Pixel coordinate grounding data:
((
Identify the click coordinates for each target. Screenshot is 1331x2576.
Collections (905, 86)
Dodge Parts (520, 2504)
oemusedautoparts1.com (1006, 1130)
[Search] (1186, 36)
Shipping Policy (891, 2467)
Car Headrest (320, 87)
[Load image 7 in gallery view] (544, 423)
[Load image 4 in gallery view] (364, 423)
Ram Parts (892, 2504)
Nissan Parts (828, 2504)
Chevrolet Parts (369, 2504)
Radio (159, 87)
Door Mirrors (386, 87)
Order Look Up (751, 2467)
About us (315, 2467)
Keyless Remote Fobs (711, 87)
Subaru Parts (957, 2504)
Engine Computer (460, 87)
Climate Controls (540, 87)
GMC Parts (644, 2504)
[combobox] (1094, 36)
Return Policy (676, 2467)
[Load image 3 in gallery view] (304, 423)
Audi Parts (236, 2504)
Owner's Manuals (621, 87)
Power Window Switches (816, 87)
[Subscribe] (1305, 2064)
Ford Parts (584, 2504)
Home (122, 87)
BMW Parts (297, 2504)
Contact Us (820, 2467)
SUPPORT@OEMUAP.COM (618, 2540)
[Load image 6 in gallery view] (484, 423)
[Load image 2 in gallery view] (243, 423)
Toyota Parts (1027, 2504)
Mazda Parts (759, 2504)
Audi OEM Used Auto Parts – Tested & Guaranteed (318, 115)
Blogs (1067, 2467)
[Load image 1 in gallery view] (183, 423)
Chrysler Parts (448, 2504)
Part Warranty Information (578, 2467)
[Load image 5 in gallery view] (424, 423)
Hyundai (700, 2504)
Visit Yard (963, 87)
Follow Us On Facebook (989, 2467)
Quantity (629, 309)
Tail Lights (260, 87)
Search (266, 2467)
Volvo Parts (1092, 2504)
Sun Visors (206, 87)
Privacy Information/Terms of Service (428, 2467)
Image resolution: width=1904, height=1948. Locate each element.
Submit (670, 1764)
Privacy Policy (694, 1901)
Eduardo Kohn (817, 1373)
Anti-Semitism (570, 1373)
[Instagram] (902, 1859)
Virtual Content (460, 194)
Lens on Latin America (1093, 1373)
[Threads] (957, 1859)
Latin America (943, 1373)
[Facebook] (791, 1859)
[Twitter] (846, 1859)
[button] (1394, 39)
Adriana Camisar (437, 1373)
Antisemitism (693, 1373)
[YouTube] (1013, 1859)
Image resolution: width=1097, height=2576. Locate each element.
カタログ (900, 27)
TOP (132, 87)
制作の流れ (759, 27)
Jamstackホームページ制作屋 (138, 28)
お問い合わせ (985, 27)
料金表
))
Please report all lines in the entries where "each" appears.

● Expected output:
Identify the click coordinates for each target. Screenshot is 1331x2576.
Image resolution: width=1904, height=1948. Locate each element.
Image resolution: width=1097, height=2576. Locate each element.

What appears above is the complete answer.